Monday, January 18, 2010

Review - 24 Season 8 Episode 1 + 2 Day 8: 4:00 p.m - 6:00 p.m.

I'm a huge fan of 24, and some of you may be wondering why. The show is repetitive, unrealistic, predictable, and formulaic. Yes, it's all of those. But it also delivers the best adrenaline filled thrill ride TV can offer and hits the right notes on the emotional level more often than not.

I'm not, however, a fan of the beginning of 24 seasons, and season 8 was no exception. The set up is rarely as exciting as the development, and I was begging the action to pick up. The writers tried to make the plot more personal like in season 1. Instead of an attack with the possibility of thousands dead, there is a single assassination plot to kill President Omar Hassan (Anil Kapoor).

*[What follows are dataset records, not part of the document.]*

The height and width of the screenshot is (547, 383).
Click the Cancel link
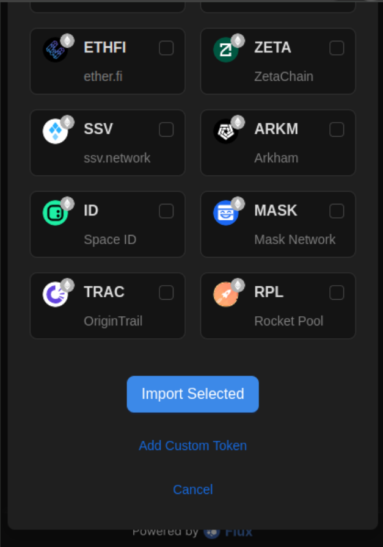[x=193, y=490]
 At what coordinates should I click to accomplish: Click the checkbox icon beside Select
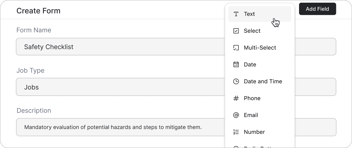coord(236,31)
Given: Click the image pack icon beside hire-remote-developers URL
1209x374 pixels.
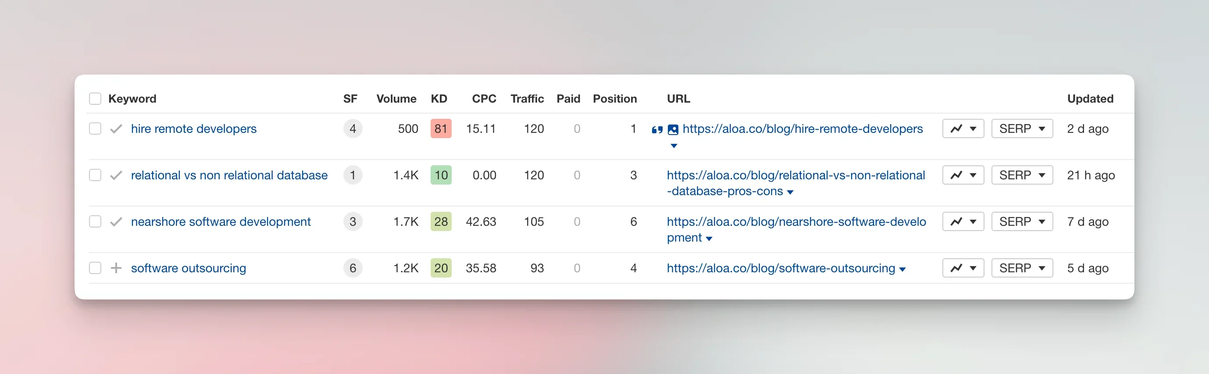Looking at the screenshot, I should pyautogui.click(x=673, y=130).
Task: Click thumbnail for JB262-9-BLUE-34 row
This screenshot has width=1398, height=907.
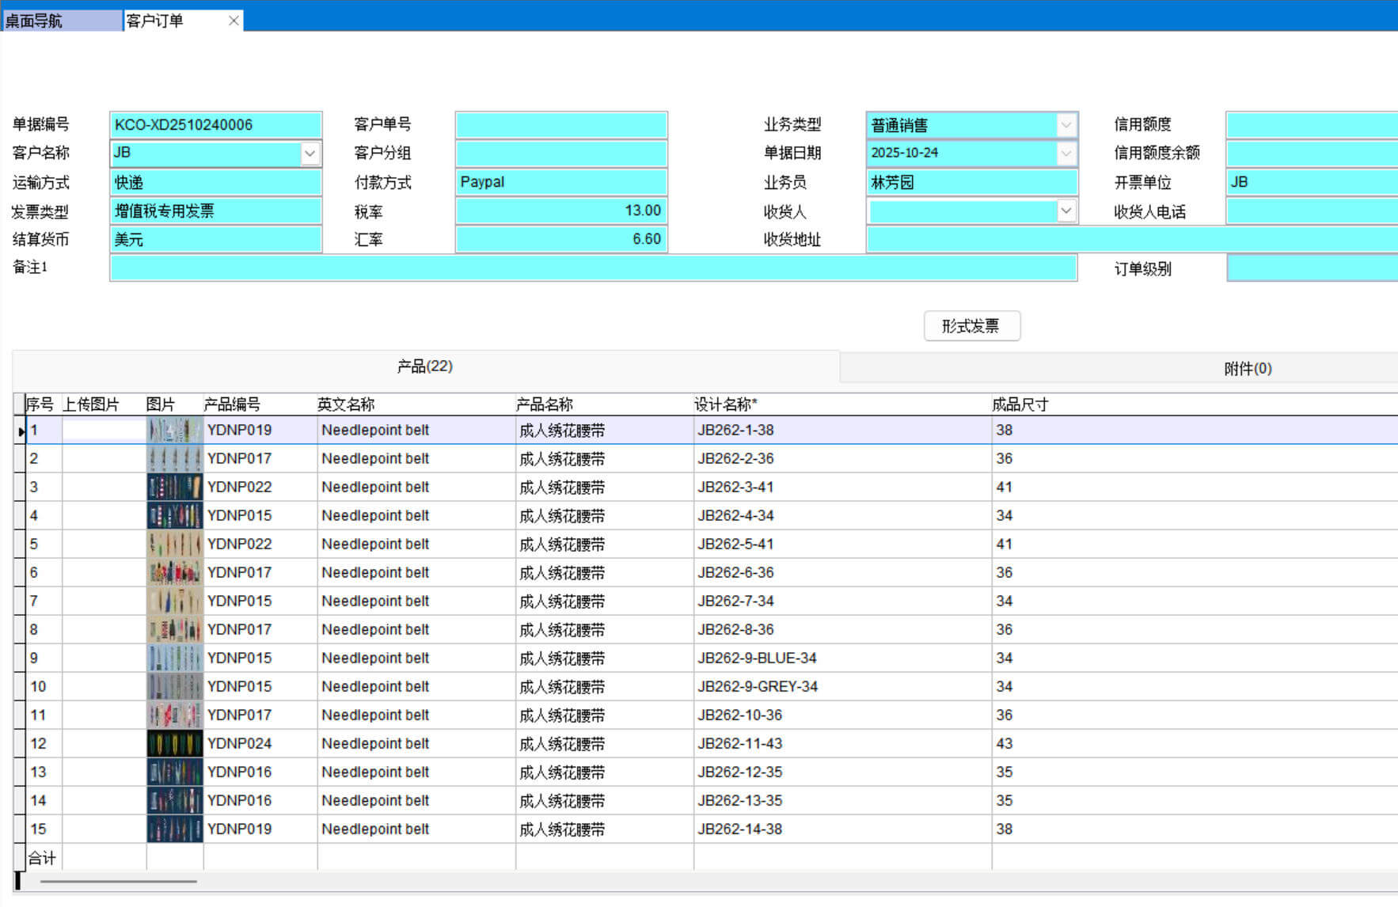Action: click(175, 658)
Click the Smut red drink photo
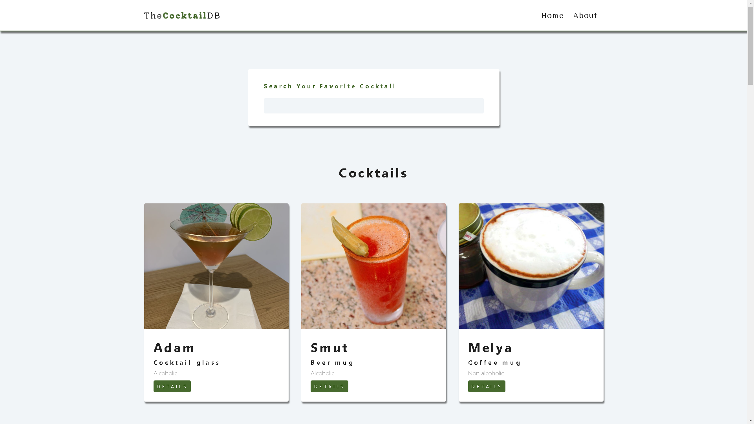The image size is (754, 424). click(x=373, y=266)
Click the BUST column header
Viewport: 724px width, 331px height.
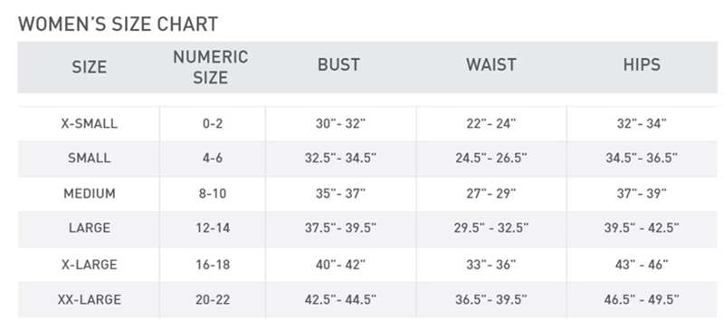tap(338, 64)
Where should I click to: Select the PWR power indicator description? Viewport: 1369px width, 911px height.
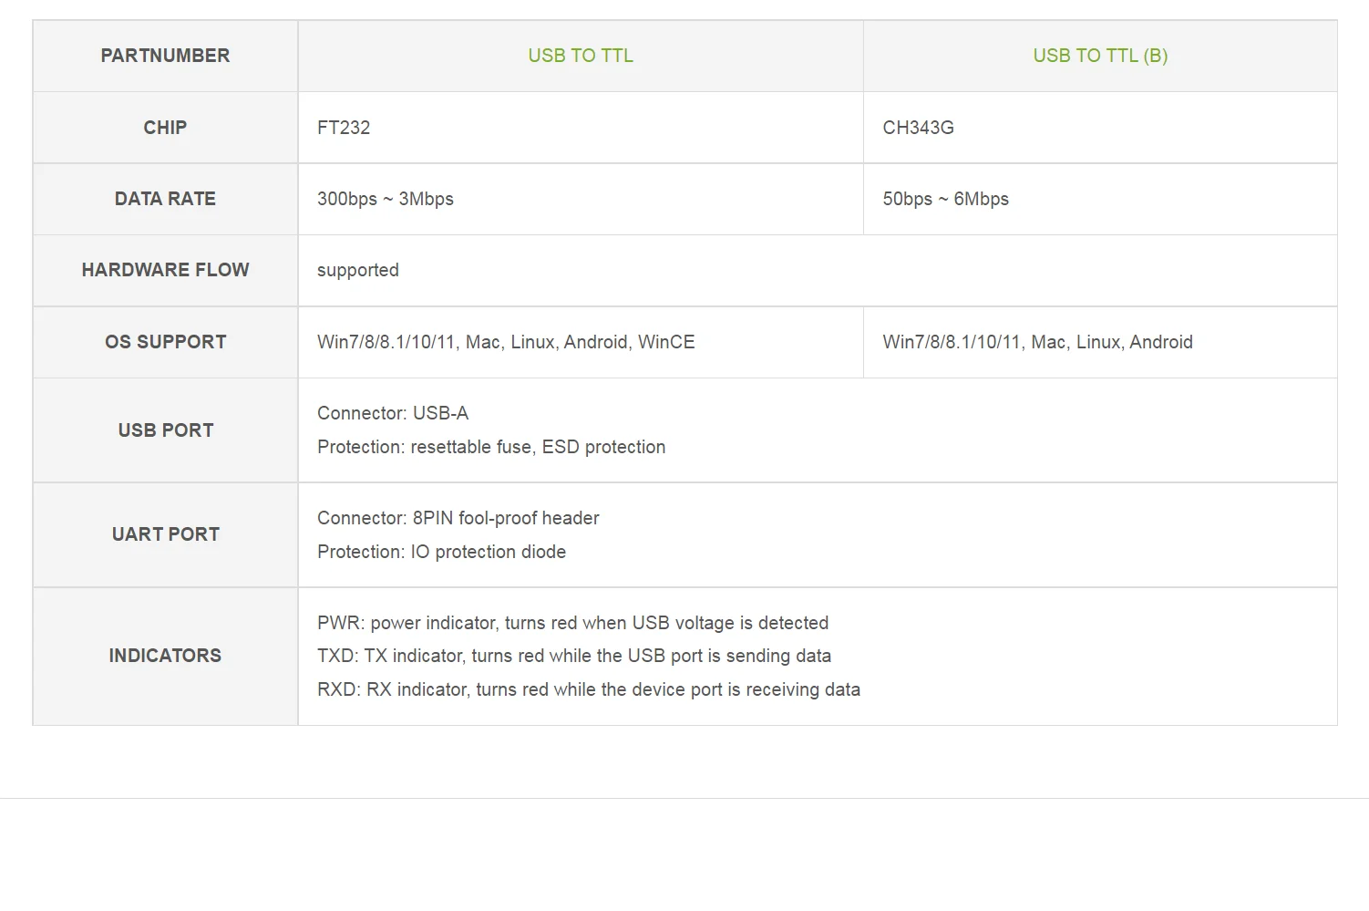[572, 623]
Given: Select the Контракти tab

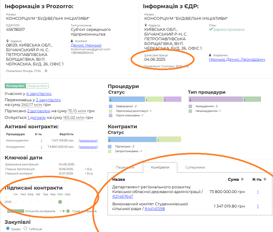Looking at the screenshot, I should [x=160, y=168].
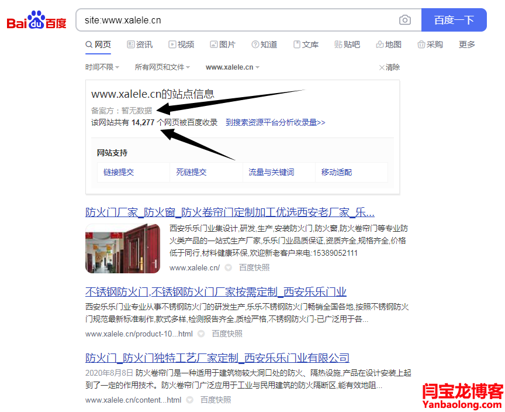The image size is (505, 412).
Task: Click the 死链提交 dead link option
Action: (191, 172)
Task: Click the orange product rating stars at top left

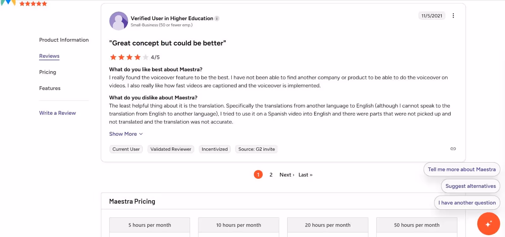Action: tap(33, 4)
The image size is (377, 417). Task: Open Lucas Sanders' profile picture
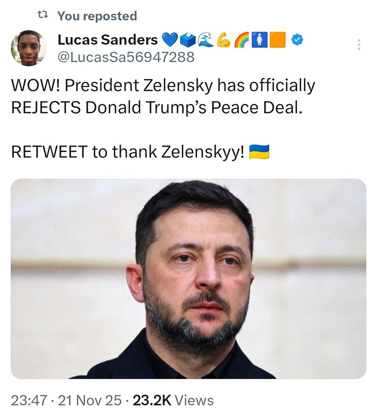29,48
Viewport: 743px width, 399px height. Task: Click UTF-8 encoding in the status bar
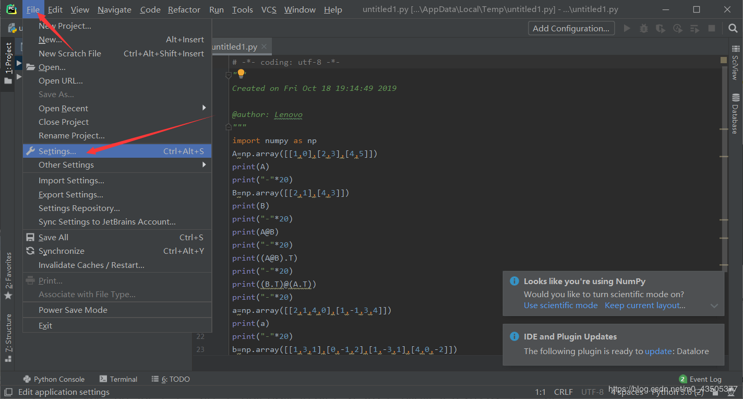point(592,391)
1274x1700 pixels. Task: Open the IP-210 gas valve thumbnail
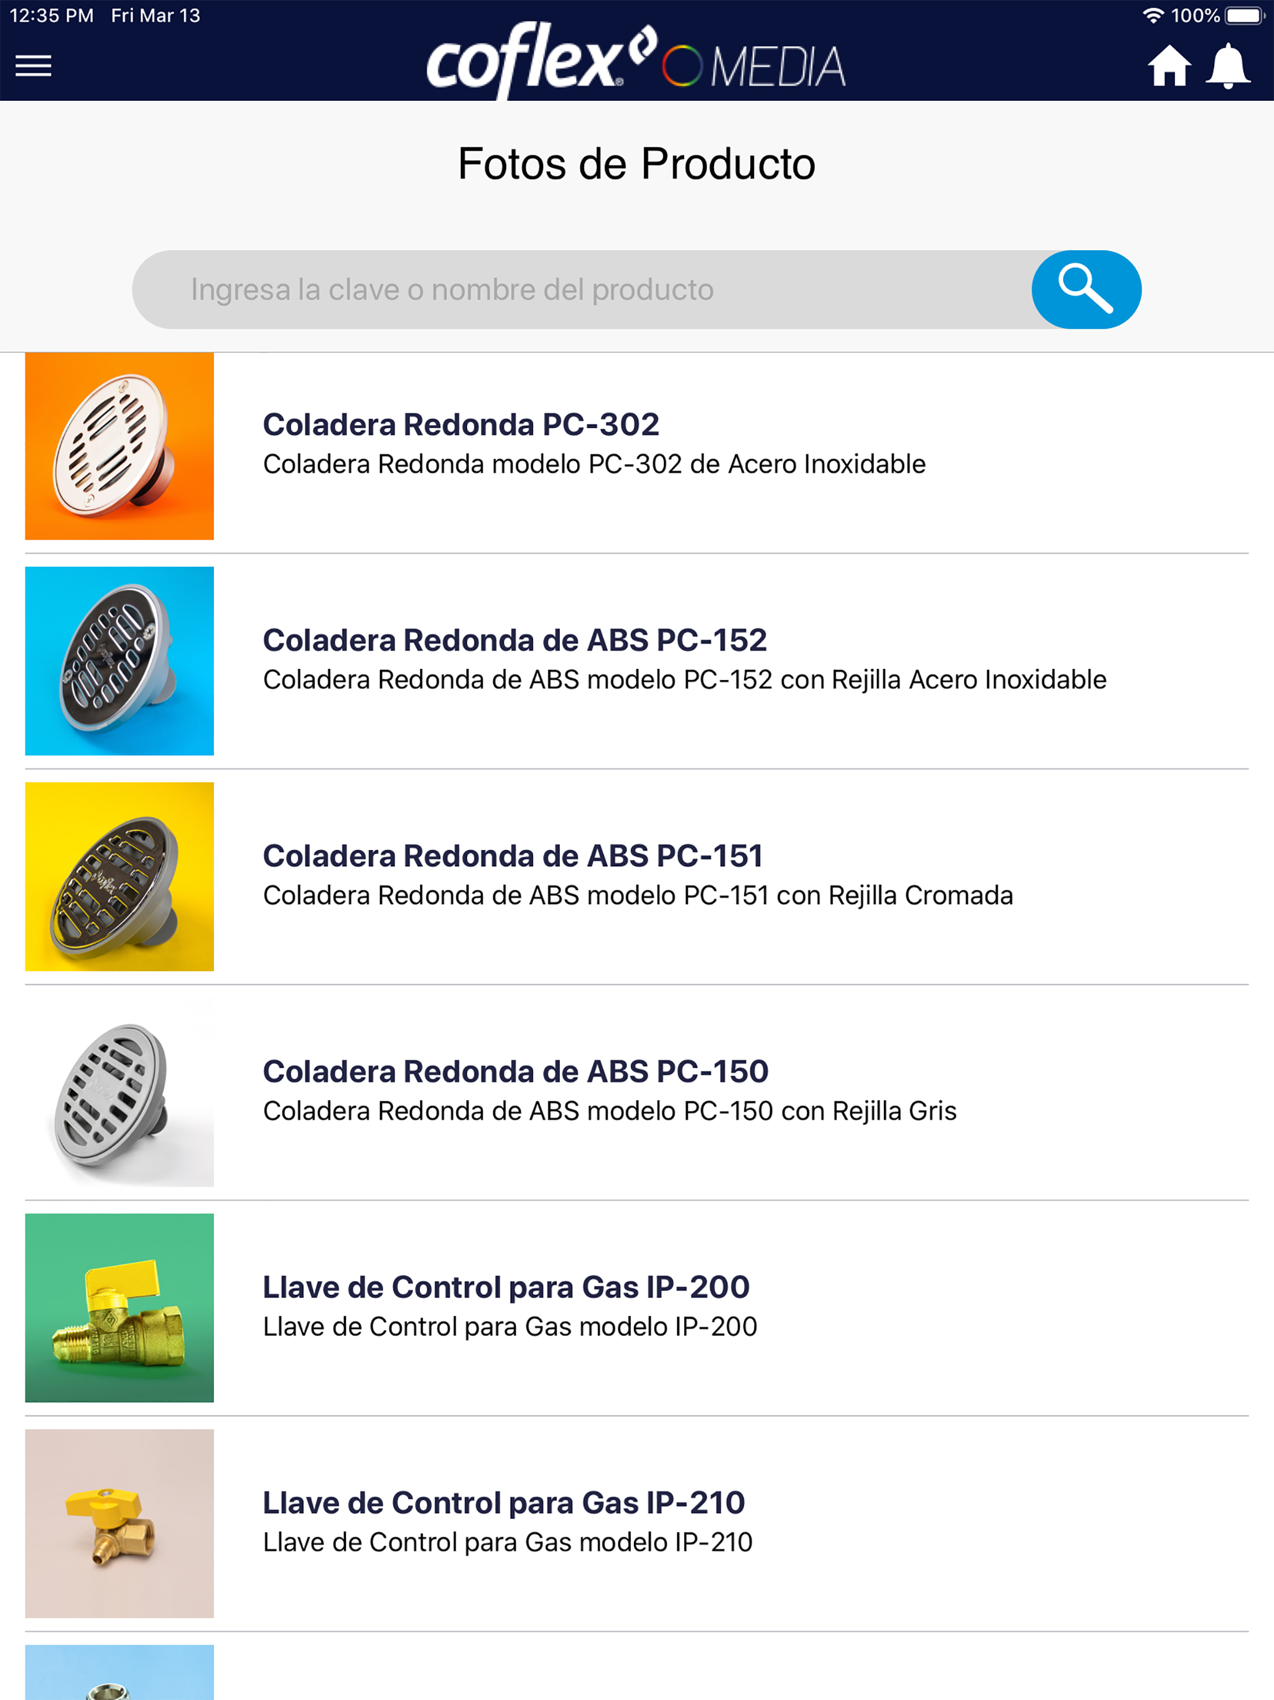point(119,1524)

The first episode was spent with Jack getting Victor Aruz, a shady character with information on the assassination, to CTU. They are ambushed along the way, and make it to the rooftop where a team lead by Cole Ortiz (Freddie Prinze, Jr.) arrives, but the helicopter is destroyed by a missile. All Jack learns from Aruz is that someone close to the president is part of the assassination plot.

In the second episode, a reporter, Meredith Reed, is found with U.N. files, and is sent to CTU for interrogation. President Hassan's brother, Farhad, pushes Omar on who she is and we learn she has been having an affair with him for two months. At CTU, Director Brian Hasting (Mykelti Williamso) asks her a series of questions, and since she's hiding the affair, he thinks she's lying about the assassination. Obviously she is not involved, and will be released soon, never to be seen again.

Setting up the next episode, Arlo (John Boyd) thinks there's a mole in CTU after Chloe hacks the drone satellite images. It looks like some people in the U.N. security detail are in on the plot, and the president's brother is in on it.

Chloe (Mary Lynn Rajskub) is back at CTU and is having problems adapting to the new systems. Katee Sackhoff's character Dana Walsh is really helpful, but this is Chloe we're talking about. She doesn't want to be condescended to, and she doesn't want to be told she's bad at her job. This means Mary Lynn Rajskub can show us her great scowl.

Dana Walsh has a generic story that may or may not be interesting. She's getting calls from someone in her past that knows her real name is Jenny. With her marriage to Cole coming up soon, she's clearly worrying about it, which means she is hiding something bad.

In the beginning, Jack is ready to leave for Los Angeles with Kim (Elisha Cuthbert). He's smiling, happy, and is a grandfather. As the events transpire and Chloe pushes on her theory, he is slowly dragged back into the world he thought he'd left. The one time he's ready to walk away from saving the world, Chloe and his daughter both push him back in. Ironic isn't it. And at the end of the second episode, we see the rule breaking, blackmailing Jack who will stop at nothing to beat the bad guys.

24 usually has some political undertones, and the Islamic Republic of Kamistan seemed to be based on Iran. There was talk of mullahs, and dismantling of the nuclear program. Ethan Kanin (Bob Gunton) is now Secretary of State and pushes for American inspectors and comes to a compromise with Omar. He's seen taking some pills, and I have a feeling the Chief of Staff Rob Weiss (Chris Diamantopoulos) will take advantage of that.

Score: 8.7/10

Random thoughts:

When Reed asked for an attorney, I wanted someone to yell out "This is CTU bitch!"

Biometric package? The FBI is supposed to be pussified like that, not CTU.

Elisha Cuthbert has barely improved as an actress since season 1.

Shooting in the leg as coercion has gotten old.

3 comments:

Anonymous said...

There's a reason they only keep Elisha around for a few episodes. And I think you found it.

Shooting someone in the leg may have gotten old, but it sure gets people to do what the person holding the gun wants. Except in season 5.

As you recall, they played up the whole "no to torture as a method of coercion" to fit with the whole waterboarding scandal that was prevalent at the time in the real world last season, so why couldn't that happen in CTU?

Anyways, now that I read your review, maybe you could come and read my thoughts--and the new comic strip--about it, since I did from ew.com when you posted your link 5 times in the comment section.

http://24thecomictstrip.livejournal.com/44275.html

chankansin said...

watch each and every episode using DVRs which comes through Satellite TV ..

Bob Weber said...

Was it just me, or was Victor's theft of the car in the very first scene really lame. He pulled wires from under the dash like it was a 1968 model? What is this, Starsky and Hutch?